- _BRIEF_
Within the records below, find each line that holds the string "step", then copy it.

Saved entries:
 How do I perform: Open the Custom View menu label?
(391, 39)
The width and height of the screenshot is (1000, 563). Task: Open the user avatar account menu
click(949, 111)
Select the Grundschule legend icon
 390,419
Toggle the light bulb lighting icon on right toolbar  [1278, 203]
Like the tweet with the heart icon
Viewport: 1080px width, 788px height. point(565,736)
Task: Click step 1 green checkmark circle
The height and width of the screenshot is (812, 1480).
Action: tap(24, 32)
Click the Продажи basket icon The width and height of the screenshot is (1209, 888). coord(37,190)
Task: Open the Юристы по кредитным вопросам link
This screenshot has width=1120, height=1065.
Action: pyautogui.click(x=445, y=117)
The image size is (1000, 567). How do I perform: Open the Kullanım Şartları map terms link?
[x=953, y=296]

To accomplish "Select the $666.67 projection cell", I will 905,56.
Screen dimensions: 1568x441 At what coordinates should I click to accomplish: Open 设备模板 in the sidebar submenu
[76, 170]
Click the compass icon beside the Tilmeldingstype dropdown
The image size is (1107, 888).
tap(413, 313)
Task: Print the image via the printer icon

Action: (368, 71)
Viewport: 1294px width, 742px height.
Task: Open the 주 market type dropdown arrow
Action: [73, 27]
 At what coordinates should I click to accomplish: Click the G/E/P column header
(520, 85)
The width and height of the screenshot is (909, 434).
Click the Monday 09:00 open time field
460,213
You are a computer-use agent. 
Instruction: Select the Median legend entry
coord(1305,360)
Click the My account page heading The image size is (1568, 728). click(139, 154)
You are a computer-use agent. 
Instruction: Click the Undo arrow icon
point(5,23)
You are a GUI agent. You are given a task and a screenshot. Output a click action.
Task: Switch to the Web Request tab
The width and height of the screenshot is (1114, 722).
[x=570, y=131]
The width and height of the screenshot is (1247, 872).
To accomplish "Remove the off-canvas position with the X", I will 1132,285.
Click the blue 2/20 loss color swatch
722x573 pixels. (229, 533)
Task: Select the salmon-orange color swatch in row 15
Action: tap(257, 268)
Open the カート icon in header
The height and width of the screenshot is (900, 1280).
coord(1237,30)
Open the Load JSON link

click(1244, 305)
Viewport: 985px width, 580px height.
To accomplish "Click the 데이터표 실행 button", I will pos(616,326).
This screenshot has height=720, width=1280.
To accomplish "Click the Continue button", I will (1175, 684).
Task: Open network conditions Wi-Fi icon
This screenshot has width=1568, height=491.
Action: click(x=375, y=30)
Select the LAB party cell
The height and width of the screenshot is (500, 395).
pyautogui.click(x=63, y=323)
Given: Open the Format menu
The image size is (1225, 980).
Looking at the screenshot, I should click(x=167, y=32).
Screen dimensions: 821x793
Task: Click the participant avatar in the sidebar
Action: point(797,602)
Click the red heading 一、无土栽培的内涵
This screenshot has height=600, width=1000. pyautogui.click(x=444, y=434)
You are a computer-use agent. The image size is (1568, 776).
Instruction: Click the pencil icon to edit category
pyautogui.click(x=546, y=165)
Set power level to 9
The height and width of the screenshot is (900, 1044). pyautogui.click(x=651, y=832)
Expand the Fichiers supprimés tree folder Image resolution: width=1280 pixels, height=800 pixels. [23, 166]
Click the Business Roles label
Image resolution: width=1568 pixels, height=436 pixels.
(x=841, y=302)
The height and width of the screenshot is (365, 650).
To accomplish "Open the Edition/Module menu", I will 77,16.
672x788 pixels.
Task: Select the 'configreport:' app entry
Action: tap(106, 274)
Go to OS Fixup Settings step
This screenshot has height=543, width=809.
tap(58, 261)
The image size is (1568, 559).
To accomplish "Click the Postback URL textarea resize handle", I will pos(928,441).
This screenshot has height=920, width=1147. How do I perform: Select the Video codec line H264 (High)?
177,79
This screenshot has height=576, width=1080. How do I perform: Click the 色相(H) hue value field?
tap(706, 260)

- _RESPONSE TO THIS EXERCISE_
Task: Click step 1 green checkmark circle
Go to OS Fixup Settings step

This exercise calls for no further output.